As before, keep in mind that we're not lawyers; we just write about video games on the Internet. Sunstein Law, however, runs an intellectual property newsletter written by law types, and they currently have a comprehensive article on their site regarding the latest developments with the Triple Town court. As we've done in the past, we'll block-quote portions of its article to make sure we don't get anything wrong and offer our view.

First, a brief history on the current field of copyright law and gaming:

Earlier this year, in Tetris Holding, LLC v. XIO Interactive, LLC, an unabashed Tetris clone suffered a big defeat. Rejecting what has become a clone developer’s standard defense - that it copied only non-expressive, functional elements of the original game - the court found that the clone had infringed the Tetris copyright.

Within days of the Tetris decision, Spry Fox was citing it in support of its own copyright complaint. At the same time, 6Waves asked the court to throw out Spry Fox’s lawsuit based on the same kind of unavailing arguments used by the defendant in Tetris.

Now, in another victory for video game innovators, the court in Seattle has rejected that argument.

As we noted earlier, the ruling in the Tetris case was a bit of a big deal for copyright holders, but there was some thought that it might be an isolated case because of the fact that it was a case of (arguably) blatant copying, and because it was Tetris. It appears however, that might not be the case.

A bedrock principle of copyright law - albeit easier to state than to apply - is that copyright protects the expression of a particular work but not its underlying idea. As in the Tetris case before it, the Spry Fox litigants focused on separating the protectable expression of Triple Town from its underlying idea.

For its part, 6Waves argued that Spry Fox’s claims were doomed to failure because Spry Fox had alleged copying only of the rules, game play and concept of Triple Town, all of which 6Waves asserted are not entitled to copyright protection: “The fundamental problem Spry Fox faces is that the two games look nothing alike, so it cannot claim copying of any expressive aspect of Triple Town.”

The defense of games looking nothing alike seemed to be the go-to defense for most clones. In essence, if you gave a clone a proper re-skin, you could potentially copy all the underlying rules, themes and concepts and get away with little potential recourse.

However, the Triple Town court appears to have decided not to side completely with that view. In discussing what it considers 'elements of express' (i.e. things that can be copyrighted), the court writes:

A video game, much like a screenplay expressed in a film, also has elements of plot, theme, dialogue, mood, setting, pace and character. Spry Fox took the idea underlying Triple Town and expressed it with its own characters, its own setting, and more.
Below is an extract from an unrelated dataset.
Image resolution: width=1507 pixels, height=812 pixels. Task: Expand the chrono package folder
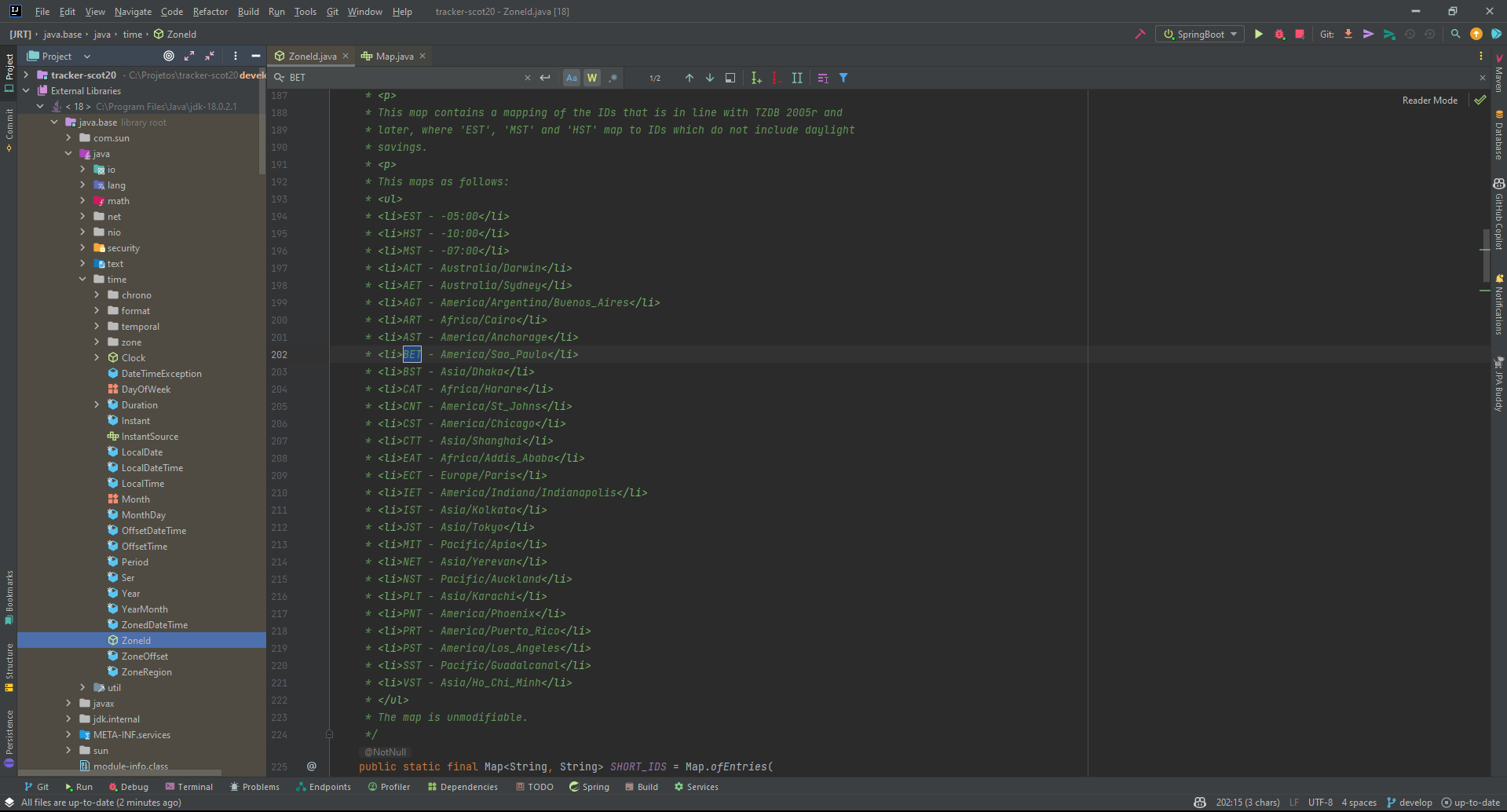pyautogui.click(x=97, y=295)
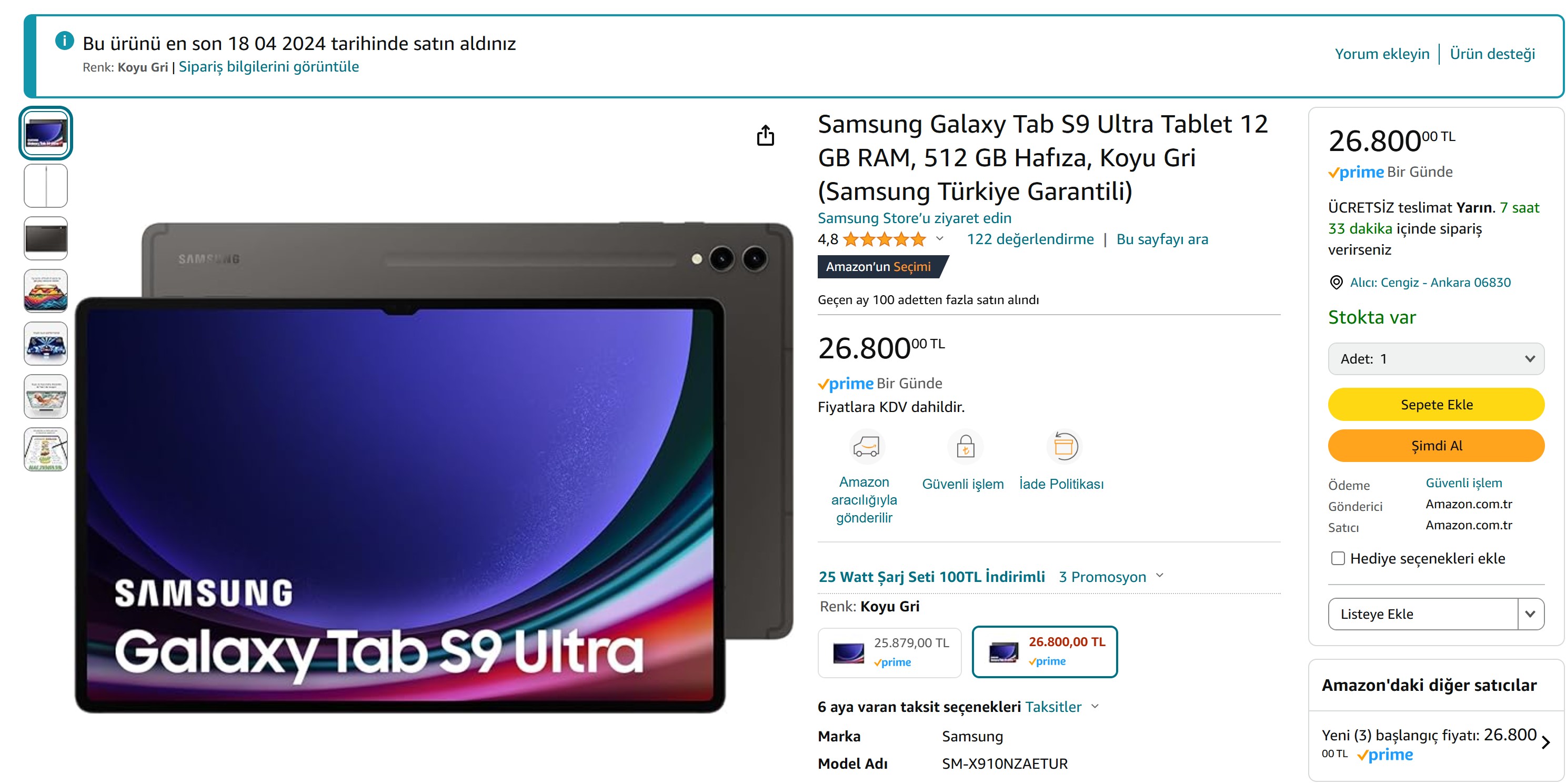
Task: Add item with Sepete Ekle button
Action: pos(1436,405)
These objective elements of expression are within the scope of Spry Fox’s copyright.

This is an important distinction that arguably hasn't really been made before. The court seems to be saying that developers should be afforded more protection than simply against clones that don't even bother to significantly change sprites/arts (i.e. like the Tetris case). Instead, they may be given protection against elements that are more abstract, such as plot, theme and more. The concept of a protection for thematic elements would prove important for Spry Fox, as Sunstein further writes:

Comparing the descriptions and screen shots of the two games, the court found Spry Fox’s allegations “more than adequate” to highlight the objectively similar expression embodied in Yeti Town. In doing so, the court noted that the games share a similar object hierarchy (“Progressing from grass to bush to tree to hut is similar to progressing from sapling to tree to tent to cabin.”). More importantly, the court pointed to the similarities in the overall setting and theme of the games (“A snow field is not so different from a meadow, bears and yetis are both wild creatures . . .”).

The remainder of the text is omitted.